Security News

New Data Security Prevents Healthcare Information Phishing

Continued phishing attacks on healthcare organizations indicate a growing need for better data security techniques.

By Elizabeth O'Dowd

Phishing attacks continue to be a significant threat to healthcare data security, and health IT vendors are working on new prevention techniques to combat them.

Healthcare data phishing

Menlo Security is the latest vendor to produce new security architecture to defend against phishing malware. Menlo Security Isolation Platform (MSIP) analyzes existing email gateways, relieving IT departments of having to continuously monitoring security systems for false positives.

Phishing takes advantage of users by disguising malware behind a trusted and recognized source. The use of false or impersonated organizations trick users into giving away sensitive data. In the consumer world, hackers send messages to users posing as a bank or other familiar institution, asking for personal or credit card details to steal the user’s money or identity.

HealthITSecurity.com reported that healthcare phishing scams are “usually attempts at gaining sensitive patient information from employees, or company information that can then be used to gather patient data,” and that phishing attacks have become more advanced in recent years.

Hackers design false websites, nearly identical to the trusted sites users are familiar with to gain information. Hackers also use multiple phishing attempts, gathering smaller amounts of information from one employee in order to trick another employee into giving up sensitive information.

The US Computer Emergency Readiness Team (CERT) warns that phishing attacks “seem unassuming and respectable, possibly claiming to be a new employee, repair person, or researcher and even offering credentials to support that identity.”

CERT recommends users contact the company sending the request using contact information found on previous statements that can be verified with known, official resources, and educating employees on how to recognize a phishing attack.

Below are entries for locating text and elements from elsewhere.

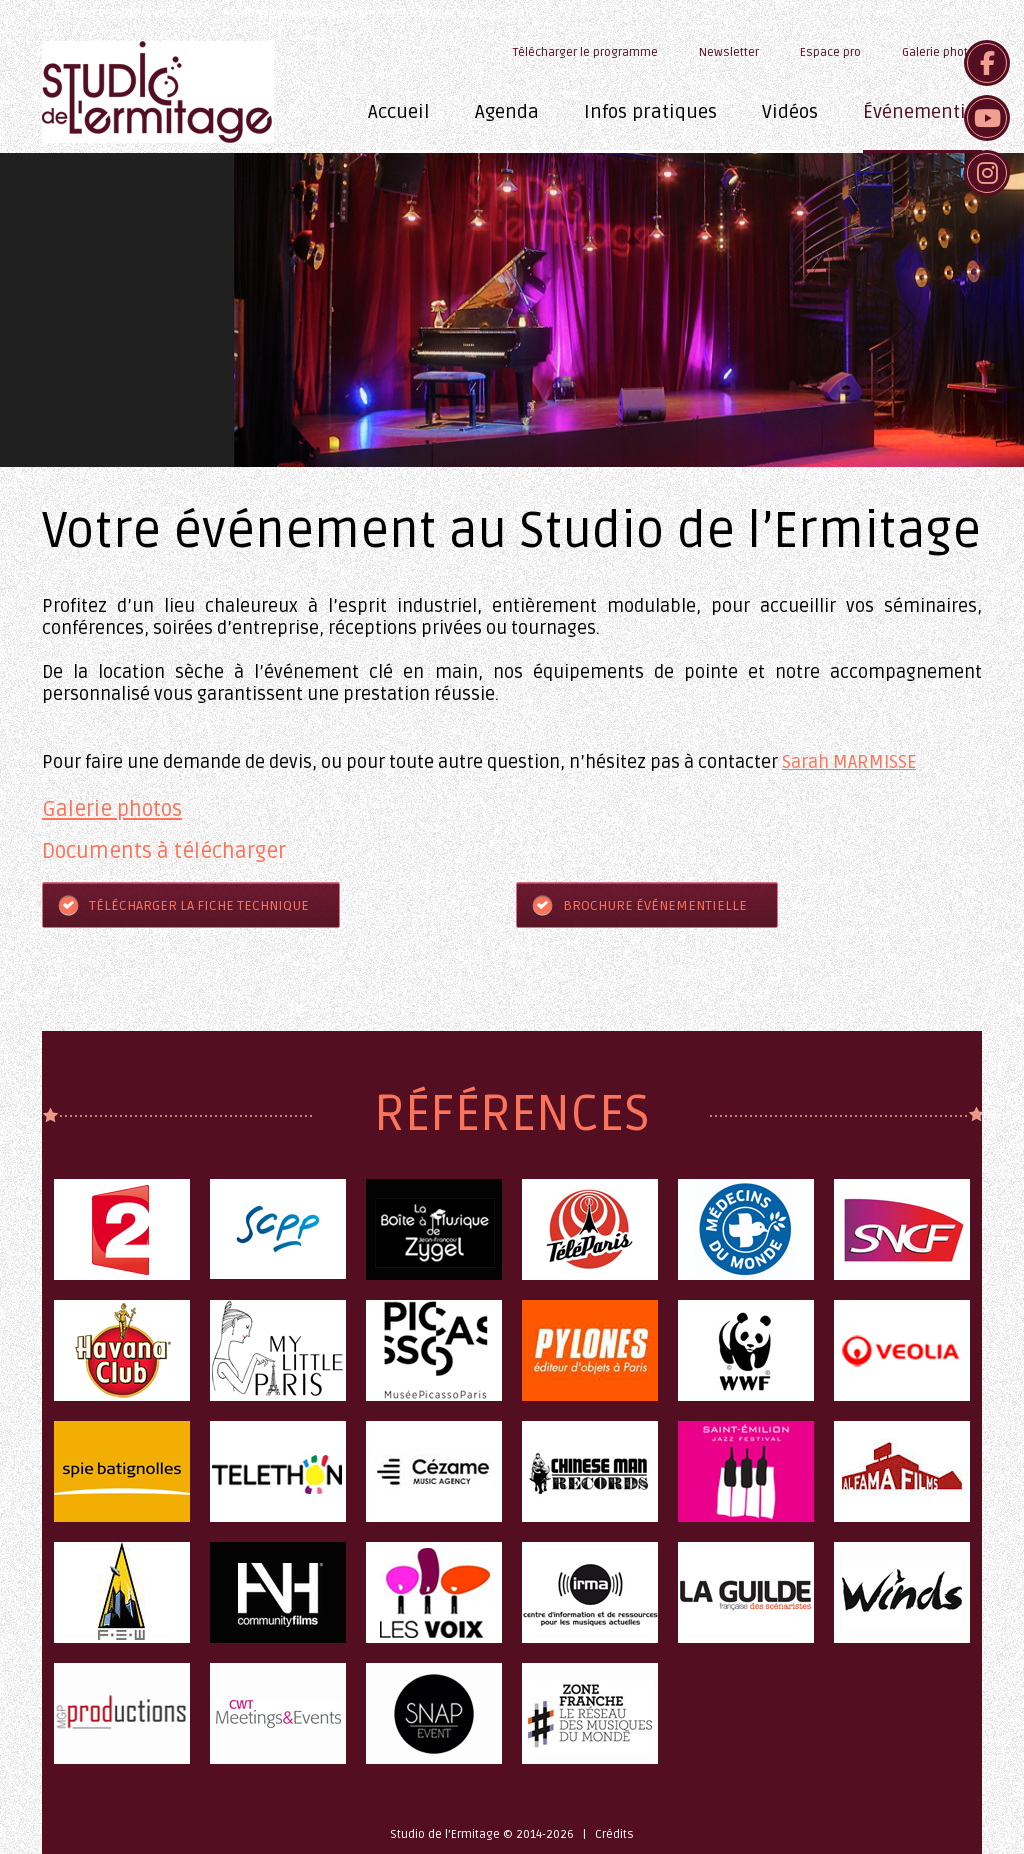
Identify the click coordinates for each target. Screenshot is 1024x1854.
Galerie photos (942, 52)
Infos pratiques (650, 112)
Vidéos (790, 112)
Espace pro (830, 52)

While employee education and awareness are necessary steps in protecting patient data, solutions such as MSIP protect users from receiving phishing malware.

"Enterprises are being compromised by phishing attacks at an alarming rate and need a better way to stop these exploits," said Jeff Wilson, Senior Research Director for Cybersecurity Technology at market research firm IHS. "The Menlo Security approach using Isolation takes phishing attack prevention to a new level and will be interesting for businesses who realize that the status quo in email security is not working."

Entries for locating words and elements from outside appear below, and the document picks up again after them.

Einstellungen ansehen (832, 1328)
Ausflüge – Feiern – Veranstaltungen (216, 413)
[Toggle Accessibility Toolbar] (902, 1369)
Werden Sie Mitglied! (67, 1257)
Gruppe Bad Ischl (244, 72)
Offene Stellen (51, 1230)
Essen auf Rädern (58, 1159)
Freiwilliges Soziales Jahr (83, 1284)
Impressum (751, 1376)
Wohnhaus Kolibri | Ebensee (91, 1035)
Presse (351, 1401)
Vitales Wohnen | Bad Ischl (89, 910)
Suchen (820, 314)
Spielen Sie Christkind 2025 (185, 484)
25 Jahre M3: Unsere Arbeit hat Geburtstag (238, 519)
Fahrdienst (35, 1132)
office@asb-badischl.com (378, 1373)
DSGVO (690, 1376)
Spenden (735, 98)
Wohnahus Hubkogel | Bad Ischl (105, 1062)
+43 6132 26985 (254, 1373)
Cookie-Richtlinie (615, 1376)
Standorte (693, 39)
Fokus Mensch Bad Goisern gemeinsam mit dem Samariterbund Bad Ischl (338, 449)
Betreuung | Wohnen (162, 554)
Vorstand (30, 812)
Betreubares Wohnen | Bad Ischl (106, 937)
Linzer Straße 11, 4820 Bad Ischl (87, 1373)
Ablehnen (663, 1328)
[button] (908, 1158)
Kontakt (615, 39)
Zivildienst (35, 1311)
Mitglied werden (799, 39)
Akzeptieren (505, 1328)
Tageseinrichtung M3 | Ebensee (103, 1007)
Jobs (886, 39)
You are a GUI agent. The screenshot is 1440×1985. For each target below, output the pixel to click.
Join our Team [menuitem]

Menlo Security’s isolation technique is deployed between a user’s device and the internet. The user’s web requests are proxied by MSIP, which accesses the internet on the user’s behalf to execute the browsing session. Only safe information is delivered to the endpoint and all suspicious data and detected malware are filtered out.

MSIP isolates all email links and attachments and stops credential theft with user input restrictions and customizable training reinforcement. MSIP simplifies security infrastructure because it does not require endpoint software on devices and integrates with existing mail servers.

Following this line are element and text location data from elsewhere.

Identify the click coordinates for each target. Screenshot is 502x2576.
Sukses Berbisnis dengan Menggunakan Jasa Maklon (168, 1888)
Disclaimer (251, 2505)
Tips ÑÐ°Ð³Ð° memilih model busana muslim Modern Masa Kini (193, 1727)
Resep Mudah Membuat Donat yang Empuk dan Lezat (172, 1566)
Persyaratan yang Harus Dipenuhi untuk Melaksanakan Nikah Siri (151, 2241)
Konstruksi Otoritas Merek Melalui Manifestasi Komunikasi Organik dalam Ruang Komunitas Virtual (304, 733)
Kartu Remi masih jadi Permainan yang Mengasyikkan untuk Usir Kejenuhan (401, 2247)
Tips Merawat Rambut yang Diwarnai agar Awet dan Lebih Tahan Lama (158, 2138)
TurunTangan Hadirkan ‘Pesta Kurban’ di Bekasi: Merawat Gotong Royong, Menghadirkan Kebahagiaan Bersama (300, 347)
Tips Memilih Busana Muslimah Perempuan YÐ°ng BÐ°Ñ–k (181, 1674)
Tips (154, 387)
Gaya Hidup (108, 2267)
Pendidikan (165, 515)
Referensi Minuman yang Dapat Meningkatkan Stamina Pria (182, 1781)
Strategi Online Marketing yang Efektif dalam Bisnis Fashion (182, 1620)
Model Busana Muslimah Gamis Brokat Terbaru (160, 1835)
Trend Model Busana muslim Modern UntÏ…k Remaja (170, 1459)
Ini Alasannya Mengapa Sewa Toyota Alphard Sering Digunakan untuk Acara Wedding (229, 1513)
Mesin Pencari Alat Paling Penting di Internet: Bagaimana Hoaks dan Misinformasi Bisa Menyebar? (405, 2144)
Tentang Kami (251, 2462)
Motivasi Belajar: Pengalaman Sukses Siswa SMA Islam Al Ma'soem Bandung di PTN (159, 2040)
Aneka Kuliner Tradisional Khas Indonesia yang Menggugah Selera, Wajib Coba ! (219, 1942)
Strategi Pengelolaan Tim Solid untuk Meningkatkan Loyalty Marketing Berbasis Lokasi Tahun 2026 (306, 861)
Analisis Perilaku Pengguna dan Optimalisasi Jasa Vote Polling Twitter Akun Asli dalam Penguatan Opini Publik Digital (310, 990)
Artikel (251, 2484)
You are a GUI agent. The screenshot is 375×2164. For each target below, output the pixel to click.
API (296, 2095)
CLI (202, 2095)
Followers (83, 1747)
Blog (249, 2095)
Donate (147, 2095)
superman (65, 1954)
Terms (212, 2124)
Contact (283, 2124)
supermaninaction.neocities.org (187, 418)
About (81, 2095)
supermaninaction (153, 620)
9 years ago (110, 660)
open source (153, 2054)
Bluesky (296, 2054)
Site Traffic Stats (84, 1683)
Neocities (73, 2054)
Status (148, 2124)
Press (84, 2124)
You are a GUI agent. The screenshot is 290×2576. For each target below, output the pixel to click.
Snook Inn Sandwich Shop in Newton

“Adding phishing isolation capabilities to the MSIP creates the only phishing prevention solution that completely eliminates targeted spear-phishing attacks and drive-by exploits by isolating all email links, and attachments,” said Menlo Security Co-Founder and Chief Product Officer Poornima DeBolle. “By stopping this top infection vector, Menlo enables CISOs to report definitive progress against malware attacks to their boards of directors, while also freeing up precious cyber security incident-response resources within their teams."

A cybersecurity survey conducted last year by Healthcare Information and Management Systems Society (HIMSS) indicated that phishing attacks were the key motivation for healthcare organizations to adopt better data security solutions.

Healthcare organizations cannot afford to ignore the growing threat of phishing attacks and should look into data security solutions that simplify the monitoring process for IT departments as well as continue to educate users on identifying and handling phishing attacks they come across.